Scandale de la Dépakine : Sanofi refuse d’admettre sa culpabilité
Selon nos confrères du "Canard enchaîné", un très grand nombre de femmes enceintes ont continué à prendre de la Dépakine bien après que les dangers aient été connus.
La Dépakine est un anti-épileptique produit par le laboratoire Sanofi et commercialisé depuis 1967. Dès les années 80, les risques importants de malformations congénitales, que la prise par les femmes enceintes de ce produit entraînerait, sont connus mais ce n’est qu’au début des années 2000 que l’impact sur le développement du fœtus a été démontré. Il faudra pourtant de longues années avant que la notice ne soit modifiée, mettant ainsi en garde les femmes enceintes. Ce retard coupable est à l’origine de milliers de cas d’enfants victimes de malformations et de troubles du développement.

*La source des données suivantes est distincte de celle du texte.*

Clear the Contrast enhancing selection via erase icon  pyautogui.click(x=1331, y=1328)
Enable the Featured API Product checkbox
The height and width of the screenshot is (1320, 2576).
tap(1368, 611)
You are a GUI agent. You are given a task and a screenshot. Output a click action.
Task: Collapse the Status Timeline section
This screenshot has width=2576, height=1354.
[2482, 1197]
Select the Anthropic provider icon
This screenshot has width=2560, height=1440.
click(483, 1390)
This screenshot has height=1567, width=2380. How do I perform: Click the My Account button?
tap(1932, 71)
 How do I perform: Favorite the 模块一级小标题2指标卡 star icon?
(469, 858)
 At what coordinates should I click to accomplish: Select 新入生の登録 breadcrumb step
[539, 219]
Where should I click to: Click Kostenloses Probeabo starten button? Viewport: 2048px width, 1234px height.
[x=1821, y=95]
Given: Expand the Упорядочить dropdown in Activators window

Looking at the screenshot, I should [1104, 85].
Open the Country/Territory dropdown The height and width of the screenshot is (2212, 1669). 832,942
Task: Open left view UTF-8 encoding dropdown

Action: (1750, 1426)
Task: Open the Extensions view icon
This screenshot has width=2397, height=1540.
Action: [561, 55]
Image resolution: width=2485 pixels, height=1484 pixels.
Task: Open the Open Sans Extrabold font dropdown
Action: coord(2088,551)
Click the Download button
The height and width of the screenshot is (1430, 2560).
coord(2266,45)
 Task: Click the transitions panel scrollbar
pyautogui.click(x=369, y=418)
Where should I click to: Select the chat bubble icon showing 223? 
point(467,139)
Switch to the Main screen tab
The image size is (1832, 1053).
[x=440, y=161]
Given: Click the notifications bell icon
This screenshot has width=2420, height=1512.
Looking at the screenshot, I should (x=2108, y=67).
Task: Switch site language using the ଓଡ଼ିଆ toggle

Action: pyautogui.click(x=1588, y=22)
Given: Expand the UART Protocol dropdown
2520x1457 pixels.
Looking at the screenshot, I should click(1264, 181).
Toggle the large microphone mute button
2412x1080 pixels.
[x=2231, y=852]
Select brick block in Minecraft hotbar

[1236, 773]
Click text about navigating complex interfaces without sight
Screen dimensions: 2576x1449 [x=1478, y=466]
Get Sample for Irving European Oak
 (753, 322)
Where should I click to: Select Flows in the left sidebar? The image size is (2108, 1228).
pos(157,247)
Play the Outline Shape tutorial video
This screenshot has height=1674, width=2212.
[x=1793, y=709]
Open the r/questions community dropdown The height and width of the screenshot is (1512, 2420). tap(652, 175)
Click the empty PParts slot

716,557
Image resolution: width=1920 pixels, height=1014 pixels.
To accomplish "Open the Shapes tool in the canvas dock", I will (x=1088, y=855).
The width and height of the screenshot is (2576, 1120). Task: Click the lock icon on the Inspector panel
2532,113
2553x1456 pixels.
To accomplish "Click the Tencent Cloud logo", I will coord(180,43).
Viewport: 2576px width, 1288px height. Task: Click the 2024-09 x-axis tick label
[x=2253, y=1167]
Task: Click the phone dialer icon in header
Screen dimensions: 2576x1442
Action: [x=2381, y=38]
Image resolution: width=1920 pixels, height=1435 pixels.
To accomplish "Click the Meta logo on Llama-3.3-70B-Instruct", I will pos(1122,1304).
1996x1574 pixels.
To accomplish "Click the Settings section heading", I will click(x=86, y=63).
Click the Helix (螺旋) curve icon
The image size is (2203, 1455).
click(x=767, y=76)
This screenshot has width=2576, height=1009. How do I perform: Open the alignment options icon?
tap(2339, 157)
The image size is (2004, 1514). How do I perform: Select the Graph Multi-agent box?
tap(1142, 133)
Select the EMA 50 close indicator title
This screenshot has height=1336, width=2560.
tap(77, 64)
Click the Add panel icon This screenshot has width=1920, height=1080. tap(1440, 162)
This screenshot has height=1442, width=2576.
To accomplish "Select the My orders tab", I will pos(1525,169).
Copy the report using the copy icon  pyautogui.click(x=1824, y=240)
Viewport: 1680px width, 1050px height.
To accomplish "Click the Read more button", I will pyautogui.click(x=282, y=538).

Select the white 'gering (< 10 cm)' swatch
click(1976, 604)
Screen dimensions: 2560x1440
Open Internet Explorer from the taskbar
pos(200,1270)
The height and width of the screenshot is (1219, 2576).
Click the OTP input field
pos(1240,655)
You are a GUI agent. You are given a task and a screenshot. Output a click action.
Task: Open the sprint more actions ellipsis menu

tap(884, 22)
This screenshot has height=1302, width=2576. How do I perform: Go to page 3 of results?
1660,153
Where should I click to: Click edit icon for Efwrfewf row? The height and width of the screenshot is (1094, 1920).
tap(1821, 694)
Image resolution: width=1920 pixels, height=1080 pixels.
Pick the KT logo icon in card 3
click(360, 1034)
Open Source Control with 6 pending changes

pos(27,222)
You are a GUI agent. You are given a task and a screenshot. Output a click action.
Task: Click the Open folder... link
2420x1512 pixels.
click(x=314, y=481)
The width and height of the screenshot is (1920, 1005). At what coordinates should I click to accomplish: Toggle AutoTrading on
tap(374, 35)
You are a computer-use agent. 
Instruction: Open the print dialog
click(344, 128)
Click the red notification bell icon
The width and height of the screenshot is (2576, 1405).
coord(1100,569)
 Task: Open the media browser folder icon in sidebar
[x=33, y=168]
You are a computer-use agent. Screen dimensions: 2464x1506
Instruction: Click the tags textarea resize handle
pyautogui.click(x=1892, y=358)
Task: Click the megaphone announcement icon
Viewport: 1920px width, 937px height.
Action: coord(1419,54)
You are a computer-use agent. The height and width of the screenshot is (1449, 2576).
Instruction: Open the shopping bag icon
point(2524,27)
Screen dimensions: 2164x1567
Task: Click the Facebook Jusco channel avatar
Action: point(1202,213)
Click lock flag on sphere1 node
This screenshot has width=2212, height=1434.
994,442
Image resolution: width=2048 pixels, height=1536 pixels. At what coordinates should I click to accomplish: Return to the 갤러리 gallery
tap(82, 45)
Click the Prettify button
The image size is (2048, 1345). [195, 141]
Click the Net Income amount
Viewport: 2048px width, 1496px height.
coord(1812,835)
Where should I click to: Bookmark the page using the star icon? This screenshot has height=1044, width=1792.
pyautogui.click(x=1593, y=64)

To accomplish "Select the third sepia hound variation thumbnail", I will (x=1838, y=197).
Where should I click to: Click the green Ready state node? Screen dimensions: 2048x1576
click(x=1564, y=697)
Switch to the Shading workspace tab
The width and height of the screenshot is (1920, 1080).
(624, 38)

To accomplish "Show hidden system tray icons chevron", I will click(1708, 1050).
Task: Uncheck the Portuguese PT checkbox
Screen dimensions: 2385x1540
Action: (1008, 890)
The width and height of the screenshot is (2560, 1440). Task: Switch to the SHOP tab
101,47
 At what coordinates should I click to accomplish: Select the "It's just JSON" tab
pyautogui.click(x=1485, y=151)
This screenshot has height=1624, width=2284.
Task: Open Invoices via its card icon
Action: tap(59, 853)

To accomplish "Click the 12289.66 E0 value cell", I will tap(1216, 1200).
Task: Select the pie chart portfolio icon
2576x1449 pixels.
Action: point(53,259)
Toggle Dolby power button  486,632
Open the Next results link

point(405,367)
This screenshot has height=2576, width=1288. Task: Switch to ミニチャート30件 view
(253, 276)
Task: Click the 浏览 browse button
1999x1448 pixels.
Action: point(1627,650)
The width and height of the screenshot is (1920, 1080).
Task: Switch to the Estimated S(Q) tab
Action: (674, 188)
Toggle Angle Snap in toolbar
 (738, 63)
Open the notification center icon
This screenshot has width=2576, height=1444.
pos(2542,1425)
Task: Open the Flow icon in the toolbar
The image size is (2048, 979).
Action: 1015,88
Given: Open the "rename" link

15.000 enfants nés avec des handicaps selon l’avocat des victimes
Bien que les dangers étaient connus de longue date, près de 10.000 femmes ont cependant consommé cet anti-épileptique entre les années 2007 et 2014 selon nos confrères du journal satirique qui citent une étude menée à la fois par la Caisse nationale d’assurance maladie des travailleurs salariés (CNAMTS) et l’Agence nationale de sécurité du médicament et des produits de santé (ANSM).
Les journalistes du « Canard enchaîné » estiment qu’une partie de cette étude aurait été « soigneusement cachée aux familles » des victimes. Une accusation réfutée par le ministère de la Santé ainsi que par Charles Joseph-Oudin, l’avocat des victimes. Celui-ci assure que « L’association des victimes et moi-même sommes en discussion extrêmement rapprochée avec le ministère. Un rendez-vous était prévu de longue date à la fin du mois d’août pour nous communiquer cette étude et ensuite la rendre publique. Il n’y a pas de polémique là-dessus« . L’avocat déplore par ailleurs qu’environ 15.000 enfants sont nés avec des handicaps liés à la prise de la Dépakine par leur mère pendant leur grossesse.
Sanofi refuse d’assumer sa responsabilité
Me Joseph Oudin explique que « L’ampleur et le nombre des dossiers montrent qu’il est important aujourd’hui que le laboratoire accepte sa responsabilité. Il faut savoir aujourd’hui que le laboratoire Sanofi refuse d’assumer sa responsabilité et l’ampleur et la gravité des dossiers nous conduisent à inviter le laboratoire à entrer en discussion avec nous pour trouver des solutions pour les victimes de son produit »
Le laboratoire de pharmacie assure de son côté qu’il avait dès 2003 alerté les autorités et demandé à ce que la notice d’information soit modifiée, notamment dans le Vidal. Trois longues années se sont écoulées avant qu’une mention d’incompatibilité avec la grossesse n’en soit faite dans le recueil de pharmacologie.